Voltaire transformou (...) o artigo de dicionário num género literário.
«Pessoas de todos os estados e condições encontrarão com que se instruir e, ao mesmo tempo, divertir. Este livro não exige uma leitura seguida, mas seja qual for a página em que se abrir, encontrar-se-á sempre matéria de reflexão. Os livros mais úteis são aqueles em que os leitores são os autores de uma das metades. Desenvolvem os pensamentos cujos germes lhes foram apresentados, corrigem o que lhes parecer defeituoso e, com as suas reflexões, dão solidez ao que se lhes afigura frágil.»
[Voltaire]
Estava-se em pleno século XVIII, o século do Iluminismo, e o Iluminismo foi a idade de ouro dos dicionários. […] Existindo tão vasta publicação de obras orientadas para a divulgação dos conhecimentos acumulados pelo homem, poderá perguntar-se o que teria levado Voltaire [Paris, 1694 – Paris, 1778] a acrescentar mais um título ao rol dos dicionários. Não foi certamente por ter sucumbido ao fascínio de uma moda, mas talvez tenha cedido à tentação de esclarecer, de iluminar definições e conceitos com as ideias resultantes do seu julgamento pessoal, da sua razão. Por outro lado, Voltaire reconhecia que uma enciclopédia em dúzias de volumes não era cómoda, nem prática, nem manejável; em suma, não era eficaz. […] E é assim que aparece em Genève, em Junho de 1764, a primeira edição deste livro de bolso, logo seguida de uma outra ainda seis meses não eram decorridos. […] Duas edições em seis meses é, na verdade, um sucesso. E o sucesso deve-se não só ao tamanho portátil da obra, mas ainda e sobretudo ao facto de Voltaire não se limitar a definições de ordem científica.
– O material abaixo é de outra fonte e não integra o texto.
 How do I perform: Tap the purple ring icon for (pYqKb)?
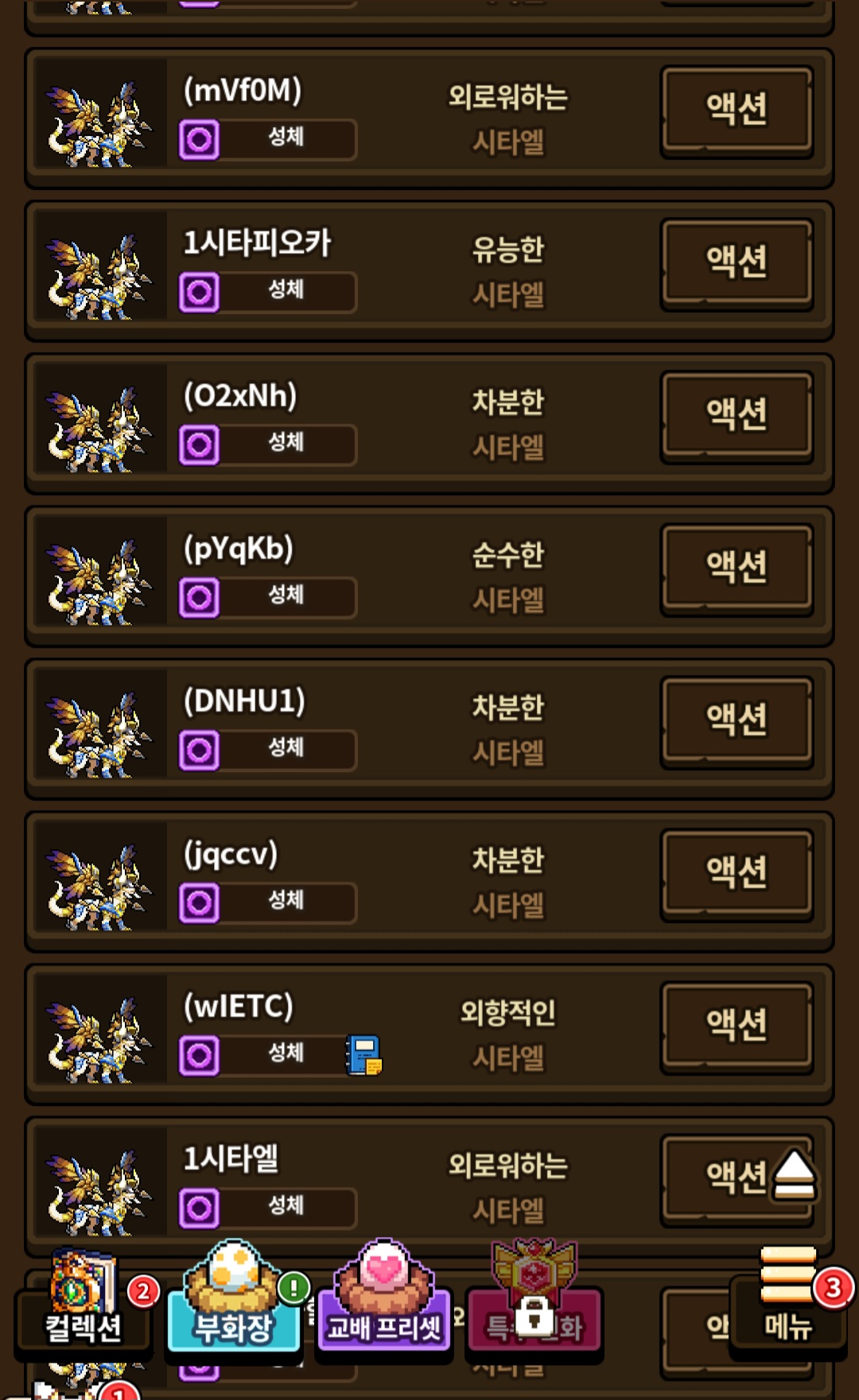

Pelo contrário, evita-as ou critica-as e usa a sua razão para emitir julgamentos pessoais, quase sempre espirituosos e não poucas vezes provocatórios. […] Por isso, não é este um dicionário de consulta para aclarar uma ou outra dúvida. É um livro que se pode ler começando pela primeira página ou escolhendo qualquer artigo, para se ficar a saber o que o Patriarca de Ferney, como ficou conhecido no burgo, pensava sobre a guerra, a tolerância, a amizade, Job ou Abraão. Voltaire transformou, como ainda diz René Pomeau, o artigo de dicionário num género literário.